(Information supplied):
╭──

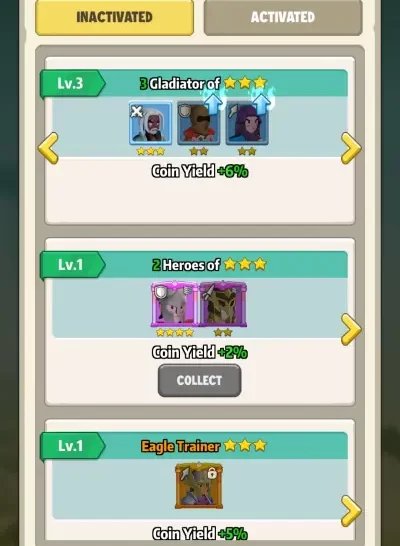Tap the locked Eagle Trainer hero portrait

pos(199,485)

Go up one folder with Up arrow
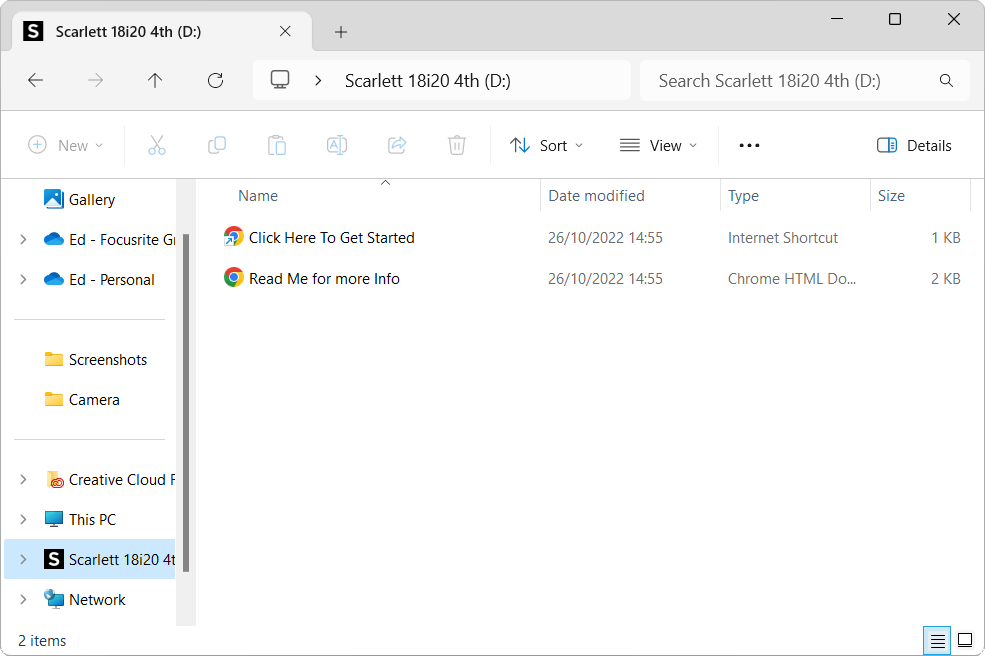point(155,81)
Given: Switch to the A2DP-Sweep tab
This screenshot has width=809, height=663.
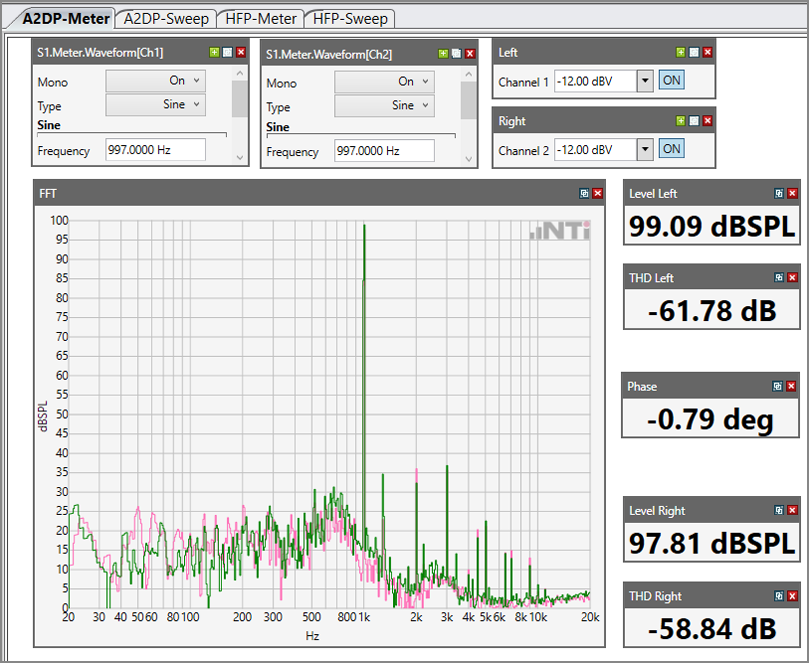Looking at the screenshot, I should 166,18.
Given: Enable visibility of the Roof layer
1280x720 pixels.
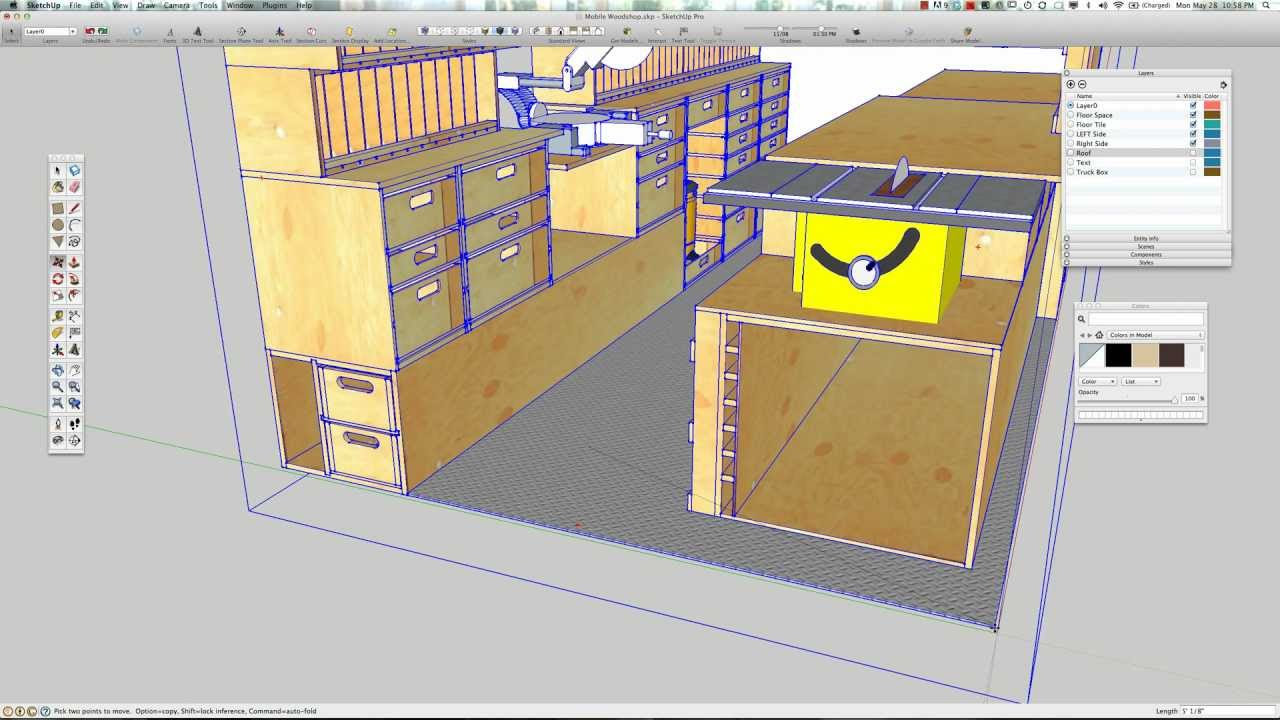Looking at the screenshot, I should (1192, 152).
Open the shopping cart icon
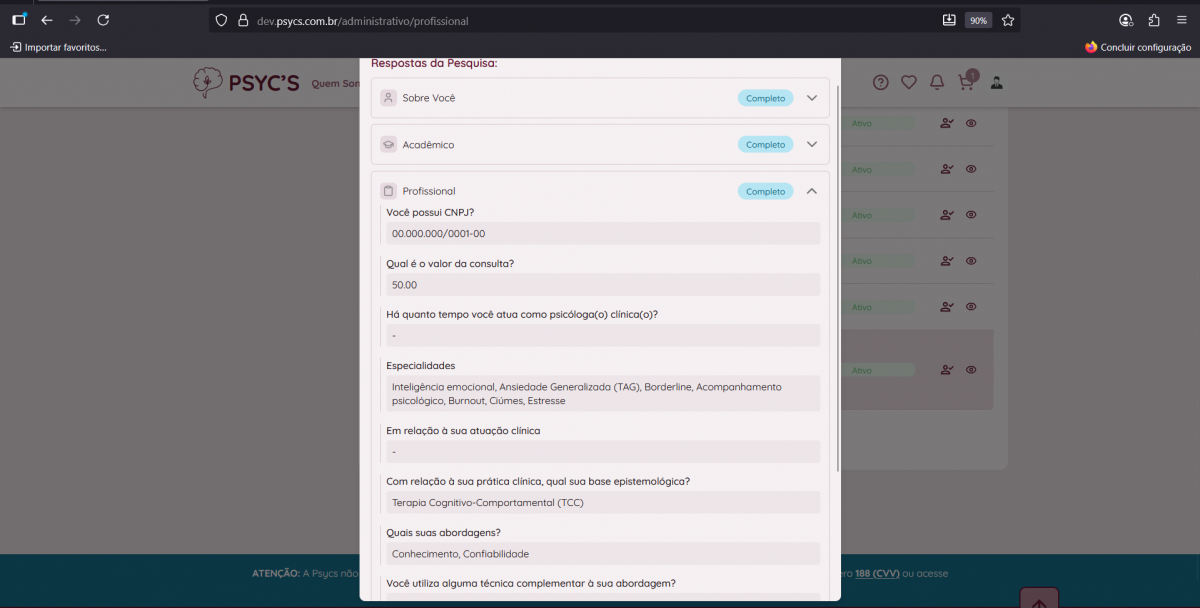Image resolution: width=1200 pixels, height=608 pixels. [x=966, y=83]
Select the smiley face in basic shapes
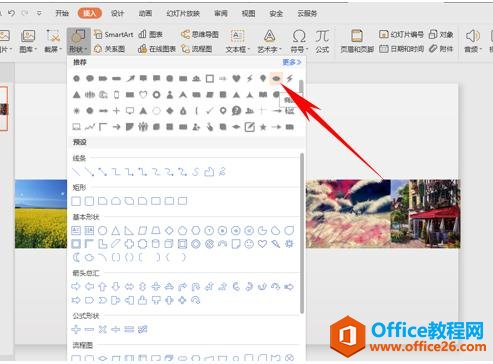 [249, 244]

╰──

(Task to complete): The line containing "1280x720 pixels." and each line after it through the end of the listing above are to be written out exactly, without the pictures.

(Result):
1280x720 pixels.
Looking at the screenshot, I should (1192, 152).
Open the shopping cart icon
Image resolution: width=1200 pixels, height=608 pixels. [x=966, y=83]
Select the smiley face in basic shapes
 [249, 244]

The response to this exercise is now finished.